Saved data entries:
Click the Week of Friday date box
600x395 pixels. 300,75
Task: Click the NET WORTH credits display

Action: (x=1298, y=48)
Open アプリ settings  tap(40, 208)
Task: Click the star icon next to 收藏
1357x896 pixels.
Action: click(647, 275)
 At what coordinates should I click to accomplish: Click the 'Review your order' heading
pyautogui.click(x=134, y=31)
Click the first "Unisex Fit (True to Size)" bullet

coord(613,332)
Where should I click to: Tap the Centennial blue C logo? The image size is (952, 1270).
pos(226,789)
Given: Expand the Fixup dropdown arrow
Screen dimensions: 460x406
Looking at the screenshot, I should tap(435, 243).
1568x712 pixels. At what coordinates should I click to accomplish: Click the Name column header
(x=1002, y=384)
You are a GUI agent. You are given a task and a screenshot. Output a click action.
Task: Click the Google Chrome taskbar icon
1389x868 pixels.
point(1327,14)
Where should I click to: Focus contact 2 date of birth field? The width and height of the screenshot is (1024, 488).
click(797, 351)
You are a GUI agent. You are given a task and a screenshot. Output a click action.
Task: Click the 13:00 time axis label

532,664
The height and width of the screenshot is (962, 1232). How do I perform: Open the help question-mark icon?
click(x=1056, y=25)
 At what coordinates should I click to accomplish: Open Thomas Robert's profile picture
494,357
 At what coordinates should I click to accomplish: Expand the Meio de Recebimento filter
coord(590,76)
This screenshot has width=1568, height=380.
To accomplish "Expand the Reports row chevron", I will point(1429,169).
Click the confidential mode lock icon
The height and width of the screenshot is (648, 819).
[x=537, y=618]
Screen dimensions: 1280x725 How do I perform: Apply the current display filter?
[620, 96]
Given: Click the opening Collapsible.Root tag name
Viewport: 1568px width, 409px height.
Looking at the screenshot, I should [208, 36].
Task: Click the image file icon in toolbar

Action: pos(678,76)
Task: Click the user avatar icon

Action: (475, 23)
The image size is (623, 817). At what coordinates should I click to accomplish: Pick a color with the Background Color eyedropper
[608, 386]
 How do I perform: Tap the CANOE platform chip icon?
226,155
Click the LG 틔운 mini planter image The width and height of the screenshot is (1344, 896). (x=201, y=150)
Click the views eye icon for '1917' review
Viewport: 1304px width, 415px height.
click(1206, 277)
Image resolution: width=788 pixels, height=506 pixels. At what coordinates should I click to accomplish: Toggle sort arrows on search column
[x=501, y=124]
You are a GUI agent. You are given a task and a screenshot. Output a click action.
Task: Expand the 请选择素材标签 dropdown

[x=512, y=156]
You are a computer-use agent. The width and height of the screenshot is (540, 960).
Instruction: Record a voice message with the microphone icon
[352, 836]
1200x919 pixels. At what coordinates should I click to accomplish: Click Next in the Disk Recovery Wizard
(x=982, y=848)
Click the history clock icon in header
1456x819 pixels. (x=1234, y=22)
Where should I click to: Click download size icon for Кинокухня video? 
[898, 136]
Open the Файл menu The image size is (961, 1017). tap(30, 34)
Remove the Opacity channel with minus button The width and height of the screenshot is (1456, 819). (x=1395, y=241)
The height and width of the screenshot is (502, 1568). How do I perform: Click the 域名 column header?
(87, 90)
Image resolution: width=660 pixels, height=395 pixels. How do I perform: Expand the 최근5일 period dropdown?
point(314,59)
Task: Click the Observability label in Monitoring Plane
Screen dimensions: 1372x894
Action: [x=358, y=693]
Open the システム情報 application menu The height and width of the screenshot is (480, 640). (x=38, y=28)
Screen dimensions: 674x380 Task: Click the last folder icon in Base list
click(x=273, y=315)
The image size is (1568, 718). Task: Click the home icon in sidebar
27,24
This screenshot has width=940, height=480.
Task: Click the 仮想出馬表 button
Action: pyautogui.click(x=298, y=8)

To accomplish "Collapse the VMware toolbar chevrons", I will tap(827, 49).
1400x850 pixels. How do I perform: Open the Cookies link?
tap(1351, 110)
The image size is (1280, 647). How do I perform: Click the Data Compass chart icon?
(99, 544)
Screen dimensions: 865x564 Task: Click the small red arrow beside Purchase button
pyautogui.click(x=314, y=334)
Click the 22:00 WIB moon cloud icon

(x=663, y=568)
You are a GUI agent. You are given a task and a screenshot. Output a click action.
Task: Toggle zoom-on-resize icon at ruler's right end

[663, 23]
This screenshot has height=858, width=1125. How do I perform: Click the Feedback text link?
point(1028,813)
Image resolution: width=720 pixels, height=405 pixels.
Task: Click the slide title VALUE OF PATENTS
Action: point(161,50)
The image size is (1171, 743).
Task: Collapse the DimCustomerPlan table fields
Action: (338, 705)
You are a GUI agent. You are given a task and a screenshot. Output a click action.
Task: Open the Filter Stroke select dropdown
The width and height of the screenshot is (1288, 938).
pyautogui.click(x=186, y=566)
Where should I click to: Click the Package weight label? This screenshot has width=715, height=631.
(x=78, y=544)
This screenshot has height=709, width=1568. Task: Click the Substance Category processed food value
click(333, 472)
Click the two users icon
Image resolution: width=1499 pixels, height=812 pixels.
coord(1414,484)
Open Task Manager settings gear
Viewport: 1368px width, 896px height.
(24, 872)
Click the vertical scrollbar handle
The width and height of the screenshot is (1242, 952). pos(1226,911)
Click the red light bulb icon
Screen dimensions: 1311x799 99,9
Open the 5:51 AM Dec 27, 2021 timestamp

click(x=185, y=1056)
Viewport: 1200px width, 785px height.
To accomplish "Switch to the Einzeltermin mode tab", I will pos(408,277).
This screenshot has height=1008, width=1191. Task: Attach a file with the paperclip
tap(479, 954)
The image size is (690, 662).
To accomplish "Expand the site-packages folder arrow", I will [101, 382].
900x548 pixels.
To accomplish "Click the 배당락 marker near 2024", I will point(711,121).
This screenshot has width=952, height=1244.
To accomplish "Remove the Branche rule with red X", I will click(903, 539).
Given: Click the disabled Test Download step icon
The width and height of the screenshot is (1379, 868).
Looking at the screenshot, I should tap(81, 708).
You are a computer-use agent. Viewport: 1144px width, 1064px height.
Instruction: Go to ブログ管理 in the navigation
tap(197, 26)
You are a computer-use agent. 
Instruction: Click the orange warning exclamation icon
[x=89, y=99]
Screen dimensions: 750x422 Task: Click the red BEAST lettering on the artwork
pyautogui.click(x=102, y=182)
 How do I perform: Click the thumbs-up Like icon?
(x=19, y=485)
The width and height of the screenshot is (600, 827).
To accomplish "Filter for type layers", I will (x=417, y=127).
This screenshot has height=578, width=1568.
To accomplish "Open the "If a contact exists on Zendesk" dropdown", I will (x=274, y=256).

What is needed: Output every line of the records above as a JSON list of strings, one string per line, leaving out blank lines.

Written reply:
[
  "Click the Week of Friday date box",
  "600x395 pixels. 300,75",
  "Task: Click the NET WORTH credits display",
  "Action: (x=1298, y=48)",
  "Open アプリ settings  tap(40, 208)",
  "Task: Click the star icon next to 收藏",
  "1357x896 pixels.",
  "Action: click(647, 275)",
  " At what coordinates should I click to accomplish: Click the 'Review your order' heading",
  "pyautogui.click(x=134, y=31)",
  "Click the first \"Unisex Fit (True to Size)\" bullet",
  "coord(613,332)",
  "Where should I click to: Tap the Centennial blue C logo? The image size is (952, 1270).",
  "pos(226,789)",
  "Given: Expand the Fixup dropdown arrow",
  "Screen dimensions: 460x406",
  "Looking at the screenshot, I should tap(435, 243).",
  "1568x712 pixels. At what coordinates should I click to accomplish: Click the Name column header",
  "(x=1002, y=384)",
  "You are a GUI agent. You are given a task and a screenshot. Output a click action.",
  "Task: Click the Google Chrome taskbar icon",
  "1389x868 pixels.",
  "point(1327,14)",
  "Where should I click to: Focus contact 2 date of birth field? The width and height of the screenshot is (1024, 488).",
  "click(797, 351)",
  "You are a GUI agent. You are given a task and a screenshot. Output a click action.",
  "Task: Click the 13:00 time axis label",
  "532,664",
  "The height and width of the screenshot is (962, 1232). How do I perform: Open the help question-mark icon?",
  "click(x=1056, y=25)",
  " At what coordinates should I click to accomplish: Open Thomas Robert's profile picture",
  "494,357",
  " At what coordinates should I click to accomplish: Expand the Meio de Recebimento filter",
  "coord(590,76)",
  "This screenshot has width=1568, height=380.",
  "To accomplish \"Expand the Reports row chevron\", I will point(1429,169).",
  "Click the confidential mode lock icon",
  "The height and width of the screenshot is (648, 819).",
  "[x=537, y=618]",
  "Screen dimensions: 1280x725 How do I perform: Apply the current display filter?",
  "[620, 96]",
  "Given: Click the opening Collapsible.Root tag name",
  "Viewport: 1568px width, 409px height.",
  "Looking at the screenshot, I should [208, 36].",
  "Task: Click the image file icon in toolbar",
  "Action: pos(678,76)",
  "Task: Click the user avatar icon",
  "Action: (475, 23)",
  "The image size is (623, 817). At what coordinates should I click to accomplish: Pick a color with the Background Color eyedropper",
  "[608, 386]",
  " How do I perform: Tap the CANOE platform chip icon?",
  "226,155",
  "Click the LG 틔운 mini planter image The width and height of the screenshot is (1344, 896). (x=201, y=150)",
  "Click the views eye icon for '1917' review",
  "Viewport: 1304px width, 415px height.",
  "click(1206, 277)",
  "Image resolution: width=788 pixels, height=506 pixels. At what coordinates should I click to accomplish: Toggle sort arrows on search column",
  "[x=501, y=124]",
  "You are a GUI agent. You are given a task and a screenshot. Output a click action.",
  "Task: Expand the 请选择素材标签 dropdown",
  "[x=512, y=156]",
  "You are a computer-use agent. The width and height of the screenshot is (540, 960).",
  "Instruction: Record a voice message with the microphone icon",
  "[352, 836]",
  "1200x919 pixels. At what coordinates should I click to accomplish: Click Next in the Disk Recovery Wizard",
  "(x=982, y=848)",
  "Click the history clock icon in header",
  "1456x819 pixels. (x=1234, y=22)",
  "Where should I click to: Click download size icon for Кинокухня video? ",
  "[898, 136]",
  "Open the Файл menu The image size is (961, 1017). tap(30, 34)",
  "Remove the Opacity channel with minus button The width and height of the screenshot is (1456, 819). (x=1395, y=241)",
  "The height and width of the screenshot is (502, 1568). How do I perform: Click the 域名 column header?",
  "(87, 90)",
  "Image resolution: width=660 pixels, height=395 pixels. How do I perform: Expand the 최근5일 period dropdown?",
  "point(314,59)",
  "Task: Click the Observability label in Monitoring Plane",
  "Screen dimensions: 1372x894",
  "Action: [x=358, y=693]",
  "Open the システム情報 application menu The height and width of the screenshot is (480, 640). (x=38, y=28)",
  "Screen dimensions: 674x380 Task: Click the last folder icon in Base list",
  "click(x=273, y=315)",
  "The image size is (1568, 718). Task: Click the home icon in sidebar",
  "27,24",
  "This screenshot has width=940, height=480.",
  "Task: Click the 仮想出馬表 button",
  "Action: pyautogui.click(x=298, y=8)",
  "To accomplish \"Collapse the VMware toolbar chevrons\", I will tap(827, 49).",
  "1400x850 pixels. How do I perform: Open the Cookies link?",
  "tap(1351, 110)",
  "The image size is (1280, 647). How do I perform: Click the Data Compass chart icon?",
  "(99, 544)",
  "Screen dimensions: 865x564 Task: Click the small red arrow beside Purchase button",
  "pyautogui.click(x=314, y=334)",
  "Click the 22:00 WIB moon cloud icon",
  "(x=663, y=568)",
  "You are a GUI agent. You are given a task and a screenshot. Output a click action.",
  "Task: Toggle zoom-on-resize icon at ruler's right end",
  "[663, 23]",
  "This screenshot has height=858, width=1125. How do I perform: Click the Feedback text link?",
  "point(1028,813)",
  "Image resolution: width=720 pixels, height=405 pixels.",
  "Task: Click the slide title VALUE OF PATENTS",
  "Action: point(161,50)",
  "The image size is (1171, 743).",
  "Task: Collapse the DimCustomerPlan table fields",
  "Action: (338, 705)",
  "You are a GUI agent. You are given a task and a screenshot. Output a click action.",
  "Task: Open the Filter Stroke select dropdown",
  "The width and height of the screenshot is (1288, 938).",
  "pyautogui.click(x=186, y=566)",
  "Where should I click to: Click the Package weight label? This screenshot has width=715, height=631.",
  "(x=78, y=544)",
  "This screenshot has height=709, width=1568. Task: Click the Substance Category processed food value",
  "click(333, 472)",
  "Click the two users icon",
  "Image resolution: width=1499 pixels, height=812 pixels.",
  "coord(1414,484)",
  "Open Task Manager settings gear",
  "Viewport: 1368px width, 896px height.",
  "(24, 872)",
  "Click the vertical scrollbar handle",
  "The width and height of the screenshot is (1242, 952). pos(1226,911)",
  "Click the red light bulb icon",
  "Screen dimensions: 1311x799 99,9",
  "Open the 5:51 AM Dec 27, 2021 timestamp",
  "click(x=185, y=1056)",
  "Viewport: 1200px width, 785px height.",
  "To accomplish \"Switch to the Einzeltermin mode tab\", I will pos(408,277).",
  "This screenshot has height=1008, width=1191. Task: Attach a file with the paperclip",
  "tap(479, 954)",
  "The image size is (690, 662).",
  "To accomplish \"Expand the site-packages folder arrow\", I will [101, 382].",
  "900x548 pixels.",
  "To accomplish \"Click the 배당락 marker near 2024\", I will point(711,121).",
  "This screenshot has width=952, height=1244.",
  "To accomplish \"Remove the Branche rule with red X\", I will click(903, 539).",
  "Given: Click the disabled Test Download step icon",
  "The width and height of the screenshot is (1379, 868).",
  "Looking at the screenshot, I should tap(81, 708).",
  "You are a computer-use agent. Viewport: 1144px width, 1064px height.",
  "Instruction: Go to ブログ管理 in the navigation",
  "tap(197, 26)",
  "You are a computer-use agent. ",
  "Instruction: Click the orange warning exclamation icon",
  "[x=89, y=99]",
  "Screen dimensions: 750x422 Task: Click the red BEAST lettering on the artwork",
  "pyautogui.click(x=102, y=182)",
  " How do I perform: Click the thumbs-up Like icon?",
  "(x=19, y=485)",
  "The width and height of the screenshot is (600, 827).",
  "To accomplish \"Filter for type layers\", I will (x=417, y=127).",
  "This screenshot has height=578, width=1568.",
  "To accomplish \"Open the \"If a contact exists on Zendesk\" dropdown\", I will (x=274, y=256)."
]